A 70 ans, le leader de l’extrême droite dans le plus grand pays d’Amérique latine, récemment contraint de porter un bracelet électronique, est soupçonné de faire pression sur l’issue de son procès via ses soutiens sur les réseaux sociaux
C’est en invoquant un « non-respect réitéré » de décisions de justice que le juge Alexandre de Moraes, en charge de son procès, a ordonné lundi son assignation à résidence.
« La justice est aveugle, mais elle n’est pas idiote », a tonné ce magistrat de la Cour suprême, honni de l’ancien chef d’Etat (2019-2022).
A 70 ans, le leader de l’extrême droite dans le plus grand pays d’Amérique latine, récemment contraint de porter un bracelet électronique, est soupçonné de faire pression sur l’issue de son procès via ses soutiens sur les réseaux sociaux.
Celui que ses partisans surnomment « le Mythe » a clamé son innocence en juin devant la Cour suprême.
« Un coup d’Etat, c’est une chose abominable », a-t-il lancé. Il est accusé de conspiration en vue d’empêcher le retour aux affaires de son grand rival de gauche Luiz Inacio Lula da Silva, son tombeur au scrutin de 2022 et actuel chef de l’État.
C’est à coup d’outrances verbales, mais aussi grâce à une profonde intuition du virage conservateur de la société brésilienne, que Jair Bolsonaro avait accédé aux sommets.
Né le 21 mars 1955 dans la région de Sao Paulo, dans une famille d’origine italienne, Jair Bolsonaro a eu cinq enfants avec trois femmes différentes.
Les quatre premiers se sont lancés en politique. De la dernière, l’unique fille, Laura, il a dit qu’il l’a engendrée dans un moment de « faiblesse ».
Avec ses enfants et sa dernière épouse Michelle – une fidèle évangélique âgée de 27 ans de moins que ce catholique -, il forme un clan redoutablement efficace.
Par ses contacts entretenus avec l’administration Trump, l’un de ses fils, Eduardo, revendique d’avoir joué un rôle dans les sanctions lancées en juillet par Washington contre le Brésil.
Jair Bolsonaro a en effet reçu un renfort considérable en la personne de Donald Trump.
Référence avouée de l’ancien chef d’Etat brésilien, qui le qualifie d' »ami », le président américain a annoncé des surtaxes douanières punitives, en représailles à une présumée « chasse aux sorcières » contre lui.

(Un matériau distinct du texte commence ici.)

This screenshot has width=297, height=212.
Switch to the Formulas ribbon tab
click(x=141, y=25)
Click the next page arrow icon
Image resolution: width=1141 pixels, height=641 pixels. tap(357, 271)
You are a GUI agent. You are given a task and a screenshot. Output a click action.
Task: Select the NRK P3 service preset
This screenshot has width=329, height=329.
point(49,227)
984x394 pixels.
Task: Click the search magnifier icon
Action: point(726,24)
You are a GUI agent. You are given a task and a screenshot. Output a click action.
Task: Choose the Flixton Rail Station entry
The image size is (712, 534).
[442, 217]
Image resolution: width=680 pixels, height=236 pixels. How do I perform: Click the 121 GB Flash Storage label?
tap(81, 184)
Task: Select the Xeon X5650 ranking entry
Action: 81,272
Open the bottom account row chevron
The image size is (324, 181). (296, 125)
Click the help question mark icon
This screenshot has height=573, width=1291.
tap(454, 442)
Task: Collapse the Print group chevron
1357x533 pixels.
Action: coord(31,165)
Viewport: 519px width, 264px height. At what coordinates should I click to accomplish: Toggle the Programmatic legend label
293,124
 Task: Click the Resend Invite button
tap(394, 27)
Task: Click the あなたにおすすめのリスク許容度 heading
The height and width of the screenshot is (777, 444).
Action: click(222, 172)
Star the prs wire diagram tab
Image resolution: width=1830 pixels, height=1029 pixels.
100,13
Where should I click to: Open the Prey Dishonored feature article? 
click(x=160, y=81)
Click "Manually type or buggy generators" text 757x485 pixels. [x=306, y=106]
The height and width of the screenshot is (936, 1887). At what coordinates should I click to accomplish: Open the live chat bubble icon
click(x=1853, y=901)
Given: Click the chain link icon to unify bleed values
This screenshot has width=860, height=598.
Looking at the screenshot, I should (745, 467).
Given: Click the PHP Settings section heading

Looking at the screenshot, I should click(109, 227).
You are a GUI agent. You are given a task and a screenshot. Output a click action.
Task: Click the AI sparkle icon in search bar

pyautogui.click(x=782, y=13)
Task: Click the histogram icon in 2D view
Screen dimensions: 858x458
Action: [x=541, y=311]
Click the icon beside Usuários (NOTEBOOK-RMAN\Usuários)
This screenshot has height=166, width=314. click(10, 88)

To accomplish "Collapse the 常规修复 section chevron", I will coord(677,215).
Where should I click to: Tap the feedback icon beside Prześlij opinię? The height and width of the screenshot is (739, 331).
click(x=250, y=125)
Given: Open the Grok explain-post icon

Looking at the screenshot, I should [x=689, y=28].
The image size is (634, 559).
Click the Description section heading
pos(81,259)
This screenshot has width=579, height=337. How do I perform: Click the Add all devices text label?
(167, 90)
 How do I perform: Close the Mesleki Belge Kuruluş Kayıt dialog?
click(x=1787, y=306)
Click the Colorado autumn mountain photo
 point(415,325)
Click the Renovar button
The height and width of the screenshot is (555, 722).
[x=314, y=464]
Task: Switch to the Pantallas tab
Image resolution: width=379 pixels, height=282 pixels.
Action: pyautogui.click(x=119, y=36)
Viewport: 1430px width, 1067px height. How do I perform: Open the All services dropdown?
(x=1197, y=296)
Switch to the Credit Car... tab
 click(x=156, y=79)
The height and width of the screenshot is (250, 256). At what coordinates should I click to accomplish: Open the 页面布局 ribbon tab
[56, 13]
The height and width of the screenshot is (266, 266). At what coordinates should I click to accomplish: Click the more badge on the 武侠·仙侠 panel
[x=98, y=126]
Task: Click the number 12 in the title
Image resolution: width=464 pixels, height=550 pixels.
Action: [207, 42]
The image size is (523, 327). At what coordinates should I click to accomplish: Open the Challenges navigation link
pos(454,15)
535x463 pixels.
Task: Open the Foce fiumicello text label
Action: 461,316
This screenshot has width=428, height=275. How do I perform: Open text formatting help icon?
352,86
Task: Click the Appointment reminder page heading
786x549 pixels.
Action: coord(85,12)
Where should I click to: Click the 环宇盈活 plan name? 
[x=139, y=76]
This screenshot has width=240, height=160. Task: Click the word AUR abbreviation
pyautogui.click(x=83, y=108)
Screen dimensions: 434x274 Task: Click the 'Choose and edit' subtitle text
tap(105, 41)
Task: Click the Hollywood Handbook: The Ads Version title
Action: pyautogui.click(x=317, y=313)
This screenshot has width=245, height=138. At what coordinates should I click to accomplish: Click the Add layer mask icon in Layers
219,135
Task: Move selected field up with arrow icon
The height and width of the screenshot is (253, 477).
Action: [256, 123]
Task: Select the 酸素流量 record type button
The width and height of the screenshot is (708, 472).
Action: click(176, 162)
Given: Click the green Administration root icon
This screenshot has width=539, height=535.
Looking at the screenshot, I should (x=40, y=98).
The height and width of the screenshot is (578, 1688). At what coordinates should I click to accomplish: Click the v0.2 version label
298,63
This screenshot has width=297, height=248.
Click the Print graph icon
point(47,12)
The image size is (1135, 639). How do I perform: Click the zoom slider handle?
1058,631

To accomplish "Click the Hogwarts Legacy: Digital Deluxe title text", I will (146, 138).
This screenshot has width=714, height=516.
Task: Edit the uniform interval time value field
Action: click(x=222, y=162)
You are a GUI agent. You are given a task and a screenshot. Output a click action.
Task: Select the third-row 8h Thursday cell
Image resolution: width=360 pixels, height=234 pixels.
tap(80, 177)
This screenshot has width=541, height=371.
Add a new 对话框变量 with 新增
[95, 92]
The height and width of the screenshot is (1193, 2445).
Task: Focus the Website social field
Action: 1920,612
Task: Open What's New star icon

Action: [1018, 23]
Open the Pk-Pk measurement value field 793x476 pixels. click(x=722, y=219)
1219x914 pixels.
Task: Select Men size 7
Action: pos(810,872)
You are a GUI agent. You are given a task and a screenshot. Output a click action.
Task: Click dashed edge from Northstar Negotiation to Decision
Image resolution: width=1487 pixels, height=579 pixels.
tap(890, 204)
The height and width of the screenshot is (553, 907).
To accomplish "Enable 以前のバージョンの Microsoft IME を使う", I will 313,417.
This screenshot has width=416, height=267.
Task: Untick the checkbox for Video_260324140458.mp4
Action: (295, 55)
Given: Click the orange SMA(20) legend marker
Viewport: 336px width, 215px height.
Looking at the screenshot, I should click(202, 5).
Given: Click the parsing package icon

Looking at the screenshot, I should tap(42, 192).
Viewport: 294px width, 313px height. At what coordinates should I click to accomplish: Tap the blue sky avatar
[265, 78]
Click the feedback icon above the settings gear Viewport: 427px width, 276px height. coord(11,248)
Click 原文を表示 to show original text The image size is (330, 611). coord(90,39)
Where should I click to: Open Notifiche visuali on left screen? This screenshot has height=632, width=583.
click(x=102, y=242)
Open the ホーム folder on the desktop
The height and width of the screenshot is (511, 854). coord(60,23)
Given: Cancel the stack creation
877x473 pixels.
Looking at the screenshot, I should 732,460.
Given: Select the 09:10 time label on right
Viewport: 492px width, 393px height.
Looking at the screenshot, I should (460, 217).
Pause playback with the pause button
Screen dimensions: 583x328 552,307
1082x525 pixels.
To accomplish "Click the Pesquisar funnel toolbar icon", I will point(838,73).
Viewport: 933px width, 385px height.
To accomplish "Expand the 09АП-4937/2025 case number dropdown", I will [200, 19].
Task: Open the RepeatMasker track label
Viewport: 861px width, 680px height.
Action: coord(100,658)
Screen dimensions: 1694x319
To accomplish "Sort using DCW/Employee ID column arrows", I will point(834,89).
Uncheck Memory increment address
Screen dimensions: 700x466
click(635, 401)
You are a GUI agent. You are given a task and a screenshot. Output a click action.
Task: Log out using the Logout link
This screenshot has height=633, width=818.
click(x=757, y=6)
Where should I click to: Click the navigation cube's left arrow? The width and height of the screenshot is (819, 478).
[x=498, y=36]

Et son administration a décidé de sanctions contre le juge Moraes.
Capitaine de l’armée à la retraite, M. Bolsonaro n’a jamais renié les années de plomb de la dictature militaire (1964-1985), dont « l’erreur a été de torturer et non de tuer » les dissidents.
Cette déclaration datant de 2016 illustre son style, fait aussi de sorties misogynes, racistes ou homophobes.
Elu député continûment à partir de 1991, il reste longtemps peu en vue. Il sort de l’ombre après la destitution en 2016 de la présidente Dilma Rousseff, héritière politique de Lula.
Ses diatribes contre la corruption, la violence, la crise économique et la gauche « pourrie » séduisent.
Ce populiste à la syntaxe approximative, qui aime à se présenter en Brésilien ordinaire en short et maillot de foot, s’est habilement assuré le soutien des puissants lobbies de l’agronégoce et des évangéliques.
Durant la campagne présidentielle de 2018, il est poignardé en plein bain de foule. L’attentat lui vaut de graves blessures à l’abdomen et des hospitalisations encore fréquentes.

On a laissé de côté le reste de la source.